Best practices for generative AI observability (COP404)

Introduction

  • Dennis Bov and Greg Apple presented a talk on observability for generative AI (Gen) systems.
  • They discussed the challenges of moving Gen proofs-of-concept (POCs) to production and the importance of observability in addressing these challenges.
  • The talk covered the key components of a Gen platform and the observability concerns related to each component.

Challenges of Moving Gen POCs to Production

  • With traditional machine learning, the focus has been on accuracy, but with Gen, the overall quality of the system is more important.
  • Factors like relevance, factual correctness, and robustness are critical, but difficult to achieve with the current state-of-the-art in Gen models.
  • There have been several high-profile incidents of Gen models producing inaccurate or harmful outputs, highlighting the need for better observability.
  • Additionally, performance and cost are major concerns, with Gen models often exhibiting much slower latencies and higher costs compared to traditional systems.

Key Components of a Gen Platform

  1. Foundation Model Hub: Provides access to various Gen models and includes features like access control, cost tracking, and failover.
  2. Retrieval Augmented Generation (RAG): Combines Gen models with information retrieval to provide context-aware responses.
  3. Orchestration: Handles higher-level application-level coordination, versioning, and governance.
  4. Underlying Infrastructure: The IT infrastructure that the Gen platform runs on.

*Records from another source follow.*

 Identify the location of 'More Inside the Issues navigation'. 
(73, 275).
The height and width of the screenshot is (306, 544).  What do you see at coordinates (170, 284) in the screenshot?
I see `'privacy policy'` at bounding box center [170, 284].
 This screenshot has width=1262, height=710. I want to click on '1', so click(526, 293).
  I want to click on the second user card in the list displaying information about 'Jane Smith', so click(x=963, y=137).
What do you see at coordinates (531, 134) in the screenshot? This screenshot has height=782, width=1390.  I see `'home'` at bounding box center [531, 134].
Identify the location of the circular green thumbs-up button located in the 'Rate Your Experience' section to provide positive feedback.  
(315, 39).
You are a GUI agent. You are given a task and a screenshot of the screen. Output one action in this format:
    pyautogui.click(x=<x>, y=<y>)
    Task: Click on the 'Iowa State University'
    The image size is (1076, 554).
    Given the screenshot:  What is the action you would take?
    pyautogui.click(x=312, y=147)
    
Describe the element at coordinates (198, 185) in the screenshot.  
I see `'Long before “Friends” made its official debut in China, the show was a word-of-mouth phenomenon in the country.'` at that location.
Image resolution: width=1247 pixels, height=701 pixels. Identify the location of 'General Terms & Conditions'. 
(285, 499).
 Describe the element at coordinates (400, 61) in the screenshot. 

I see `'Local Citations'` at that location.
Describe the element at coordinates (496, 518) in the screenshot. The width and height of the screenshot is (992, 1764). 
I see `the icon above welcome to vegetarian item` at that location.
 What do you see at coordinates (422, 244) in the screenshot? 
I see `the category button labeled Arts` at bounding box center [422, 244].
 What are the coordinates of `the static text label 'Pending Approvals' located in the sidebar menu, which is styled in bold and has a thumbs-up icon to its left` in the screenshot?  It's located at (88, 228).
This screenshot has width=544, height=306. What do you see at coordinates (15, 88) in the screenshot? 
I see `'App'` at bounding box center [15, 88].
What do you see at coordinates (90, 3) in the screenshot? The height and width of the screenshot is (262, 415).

Observability for Gen Platforms

  1. Foundation Model Hub:

    • Observe API invocations, latency, token consumption, and other model-specific metrics.
    • Implement cost tracking and throttling.
  2. Retrieval Augmented Generation:

    • Observe the indexing and embedding processes.
    • Analyze the quality of the retrieved context and its relevance to the prompts.
  3. Orchestration:

    • Trace the execution of the Gen-based workflows.
    • Observe the performance and cost of the orchestration components.
  4. Observability Tooling:

    • Leverage CloudWatch for metrics, logs, and traces.
    • Utilize features like alarm hierarchies, log pattern analysis, and embedding drift detection.
  5. End-User Feedback:

    • Capture user sentiment (e.g., thumbs up/down) and associate it with the Gen system's outputs.
    • Use CloudWatch Embedded Metric Format to correlate logs and metrics for this feedback.

Conclusion

  • Observability is critical for the successful adoption and operation of Gen systems in production.
  • A layered approach to observability, leveraging CloudWatch's capabilities, can help address the challenges of Gen platforms.
  • Combining metrics, logs, and traces, along with advanced features like guardrails and end-user feedback, can provide a comprehensive observability solution for Gen systems.